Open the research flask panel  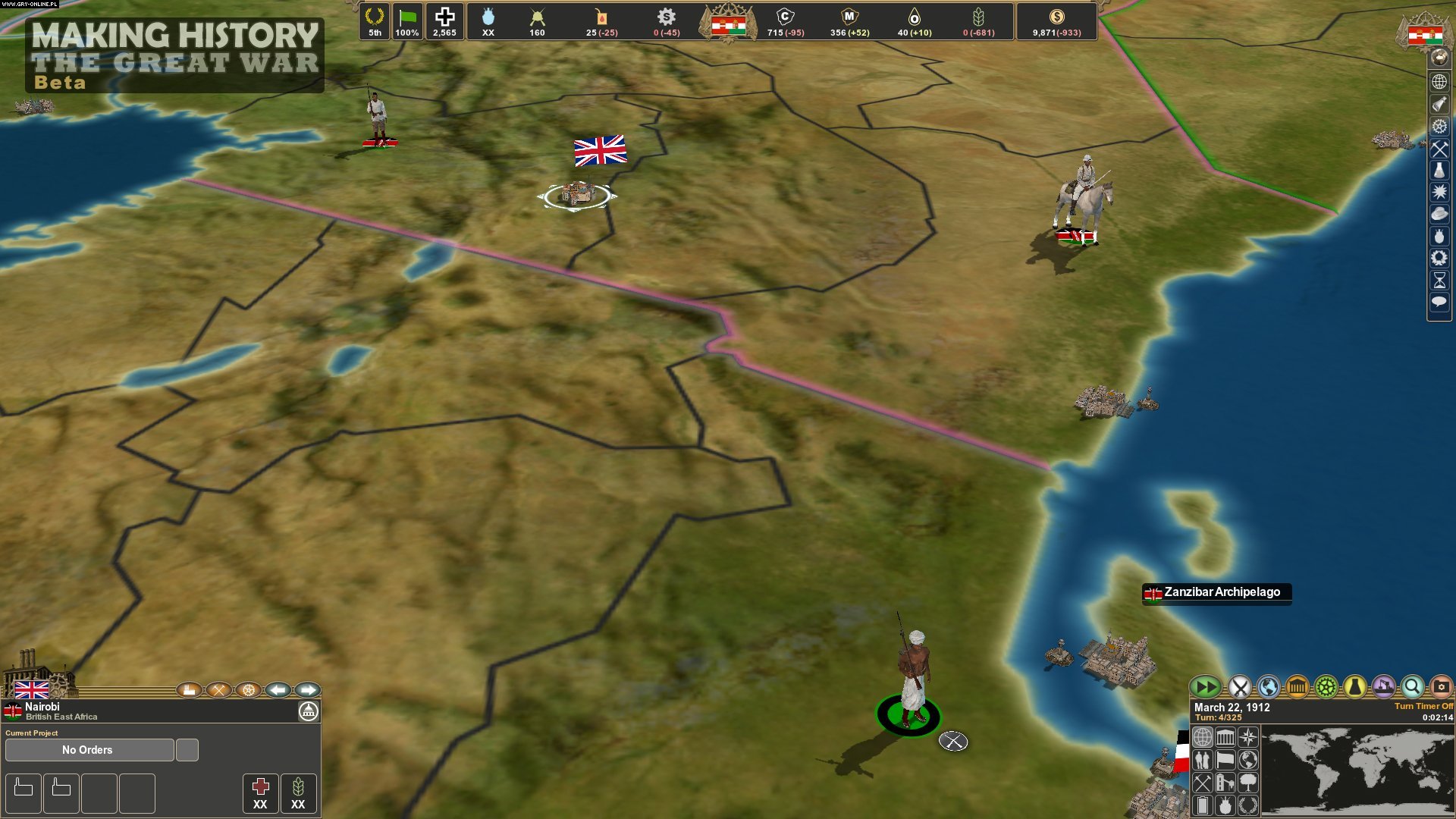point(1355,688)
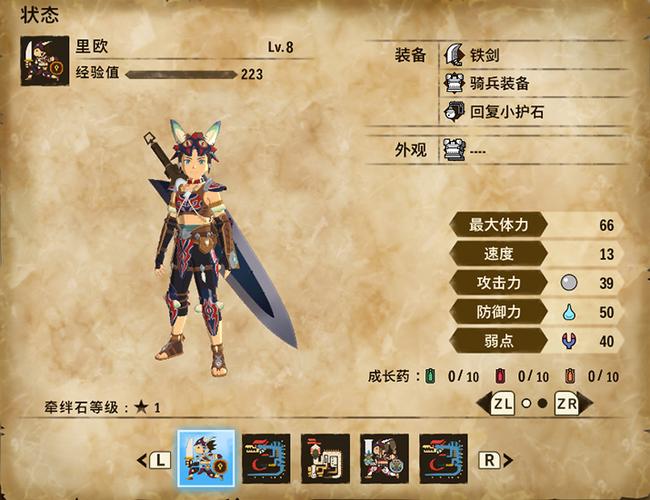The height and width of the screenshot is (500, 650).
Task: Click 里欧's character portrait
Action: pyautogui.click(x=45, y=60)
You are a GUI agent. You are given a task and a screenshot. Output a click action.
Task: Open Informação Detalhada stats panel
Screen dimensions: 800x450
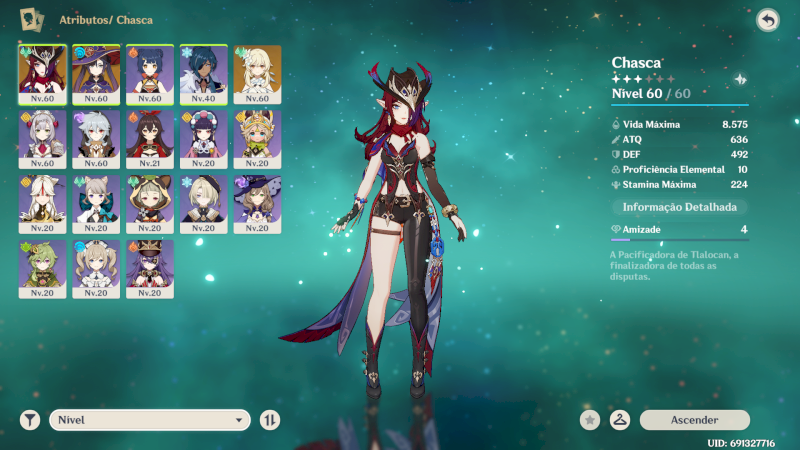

Stated task:
Copy the entries from the line that contains "You are a GUI" through the end of the entries, replacing "stats panel" with "statistics panel" and changing nothing else. Leave the pictures out of your answer.

Answer to the exercise:
You are a GUI agent. You are given a task and a screenshot. Output a click action.
Task: Open Informação Detalhada statistics panel
Screen dimensions: 800x450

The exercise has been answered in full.